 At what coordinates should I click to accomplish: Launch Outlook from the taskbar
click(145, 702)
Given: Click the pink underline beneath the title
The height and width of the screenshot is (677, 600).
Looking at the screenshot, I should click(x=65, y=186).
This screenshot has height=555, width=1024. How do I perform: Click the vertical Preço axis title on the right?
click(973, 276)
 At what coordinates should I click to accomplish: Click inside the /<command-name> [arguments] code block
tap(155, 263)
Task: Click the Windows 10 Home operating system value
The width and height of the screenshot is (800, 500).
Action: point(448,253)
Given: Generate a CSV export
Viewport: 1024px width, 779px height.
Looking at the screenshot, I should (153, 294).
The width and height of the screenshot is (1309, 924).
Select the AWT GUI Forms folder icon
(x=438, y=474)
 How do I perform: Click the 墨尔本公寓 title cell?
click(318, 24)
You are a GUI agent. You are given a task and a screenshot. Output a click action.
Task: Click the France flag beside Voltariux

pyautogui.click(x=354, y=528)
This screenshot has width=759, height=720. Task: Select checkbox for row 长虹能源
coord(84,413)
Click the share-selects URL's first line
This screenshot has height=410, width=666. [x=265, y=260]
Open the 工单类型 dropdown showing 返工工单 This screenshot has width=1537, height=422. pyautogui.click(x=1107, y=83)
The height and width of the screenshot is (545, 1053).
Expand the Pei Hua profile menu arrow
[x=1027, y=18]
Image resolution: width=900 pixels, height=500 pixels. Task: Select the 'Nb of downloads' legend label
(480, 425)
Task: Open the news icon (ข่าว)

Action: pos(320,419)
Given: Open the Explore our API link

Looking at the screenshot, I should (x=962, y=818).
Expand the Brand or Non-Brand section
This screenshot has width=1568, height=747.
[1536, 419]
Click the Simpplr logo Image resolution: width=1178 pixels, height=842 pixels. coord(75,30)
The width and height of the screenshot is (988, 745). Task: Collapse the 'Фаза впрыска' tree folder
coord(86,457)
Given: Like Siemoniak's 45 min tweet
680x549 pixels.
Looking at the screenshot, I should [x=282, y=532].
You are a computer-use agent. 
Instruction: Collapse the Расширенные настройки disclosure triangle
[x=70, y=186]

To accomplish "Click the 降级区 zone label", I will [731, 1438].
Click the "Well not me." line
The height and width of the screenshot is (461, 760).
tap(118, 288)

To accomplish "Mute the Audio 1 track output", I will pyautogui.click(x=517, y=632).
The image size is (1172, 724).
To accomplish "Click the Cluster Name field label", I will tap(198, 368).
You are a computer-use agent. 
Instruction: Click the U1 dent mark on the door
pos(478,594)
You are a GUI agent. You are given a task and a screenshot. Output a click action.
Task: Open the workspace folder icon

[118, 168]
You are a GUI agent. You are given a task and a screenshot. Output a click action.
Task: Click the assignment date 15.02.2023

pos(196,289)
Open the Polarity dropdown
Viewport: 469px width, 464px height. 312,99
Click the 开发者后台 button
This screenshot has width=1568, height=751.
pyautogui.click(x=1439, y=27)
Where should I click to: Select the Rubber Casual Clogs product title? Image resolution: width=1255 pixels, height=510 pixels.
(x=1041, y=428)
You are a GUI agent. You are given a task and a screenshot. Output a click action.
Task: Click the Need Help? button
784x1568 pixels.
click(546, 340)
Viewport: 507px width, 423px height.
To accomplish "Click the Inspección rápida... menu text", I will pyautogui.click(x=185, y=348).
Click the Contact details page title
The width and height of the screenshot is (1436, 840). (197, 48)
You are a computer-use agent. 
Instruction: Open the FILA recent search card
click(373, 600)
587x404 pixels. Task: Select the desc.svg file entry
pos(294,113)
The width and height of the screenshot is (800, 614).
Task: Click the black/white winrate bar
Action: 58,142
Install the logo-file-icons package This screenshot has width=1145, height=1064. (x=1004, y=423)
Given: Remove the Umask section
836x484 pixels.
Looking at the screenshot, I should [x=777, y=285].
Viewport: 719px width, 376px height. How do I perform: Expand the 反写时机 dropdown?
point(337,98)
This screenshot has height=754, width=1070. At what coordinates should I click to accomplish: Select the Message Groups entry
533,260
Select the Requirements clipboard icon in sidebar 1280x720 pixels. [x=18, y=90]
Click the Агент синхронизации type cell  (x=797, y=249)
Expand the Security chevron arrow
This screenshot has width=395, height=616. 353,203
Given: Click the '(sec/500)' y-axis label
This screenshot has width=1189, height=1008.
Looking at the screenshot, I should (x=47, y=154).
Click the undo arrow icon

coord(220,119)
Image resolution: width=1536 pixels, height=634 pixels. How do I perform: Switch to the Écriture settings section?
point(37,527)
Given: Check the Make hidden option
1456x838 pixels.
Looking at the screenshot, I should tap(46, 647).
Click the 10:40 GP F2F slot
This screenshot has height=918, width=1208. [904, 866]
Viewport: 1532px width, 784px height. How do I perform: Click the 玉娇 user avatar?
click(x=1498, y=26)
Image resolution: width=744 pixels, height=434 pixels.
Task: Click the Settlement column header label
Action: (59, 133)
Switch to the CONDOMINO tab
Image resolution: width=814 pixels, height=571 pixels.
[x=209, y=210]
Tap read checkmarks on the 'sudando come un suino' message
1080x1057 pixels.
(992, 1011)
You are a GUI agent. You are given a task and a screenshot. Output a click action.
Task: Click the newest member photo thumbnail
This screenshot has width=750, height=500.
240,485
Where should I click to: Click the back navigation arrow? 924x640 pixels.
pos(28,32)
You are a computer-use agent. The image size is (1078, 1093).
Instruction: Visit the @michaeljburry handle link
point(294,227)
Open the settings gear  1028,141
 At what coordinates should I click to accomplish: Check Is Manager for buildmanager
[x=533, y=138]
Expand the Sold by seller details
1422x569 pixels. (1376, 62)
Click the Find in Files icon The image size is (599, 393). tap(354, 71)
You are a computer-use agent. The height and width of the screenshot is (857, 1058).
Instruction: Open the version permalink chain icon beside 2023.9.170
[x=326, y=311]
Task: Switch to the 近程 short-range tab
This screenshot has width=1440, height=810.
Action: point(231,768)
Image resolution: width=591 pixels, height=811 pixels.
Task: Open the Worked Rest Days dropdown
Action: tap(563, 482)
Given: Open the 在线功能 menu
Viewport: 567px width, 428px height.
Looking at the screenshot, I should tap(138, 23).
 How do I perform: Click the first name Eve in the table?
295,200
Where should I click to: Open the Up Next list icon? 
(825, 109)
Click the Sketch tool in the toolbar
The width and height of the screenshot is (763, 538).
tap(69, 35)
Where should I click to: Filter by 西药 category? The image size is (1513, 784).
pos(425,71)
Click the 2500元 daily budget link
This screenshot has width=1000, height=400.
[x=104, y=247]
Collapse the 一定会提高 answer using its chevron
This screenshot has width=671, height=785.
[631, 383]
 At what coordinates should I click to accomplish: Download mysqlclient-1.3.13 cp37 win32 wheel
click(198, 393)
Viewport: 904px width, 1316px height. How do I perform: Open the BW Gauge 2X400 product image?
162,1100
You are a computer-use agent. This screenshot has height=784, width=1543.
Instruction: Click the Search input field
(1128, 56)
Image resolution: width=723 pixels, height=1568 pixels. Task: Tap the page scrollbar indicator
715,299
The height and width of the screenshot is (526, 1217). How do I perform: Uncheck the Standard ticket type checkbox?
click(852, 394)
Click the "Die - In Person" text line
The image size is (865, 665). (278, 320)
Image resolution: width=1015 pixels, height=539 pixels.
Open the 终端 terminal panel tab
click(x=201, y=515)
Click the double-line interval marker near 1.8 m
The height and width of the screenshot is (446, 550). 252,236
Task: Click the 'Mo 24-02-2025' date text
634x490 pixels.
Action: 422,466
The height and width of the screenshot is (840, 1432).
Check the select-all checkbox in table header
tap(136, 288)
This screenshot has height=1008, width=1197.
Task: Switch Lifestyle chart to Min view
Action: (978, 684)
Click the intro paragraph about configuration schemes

——————————

What the task requires -> What is needed is the number of lines in the records that contain the string "logo", stated with nothing else.

Answer box -> 2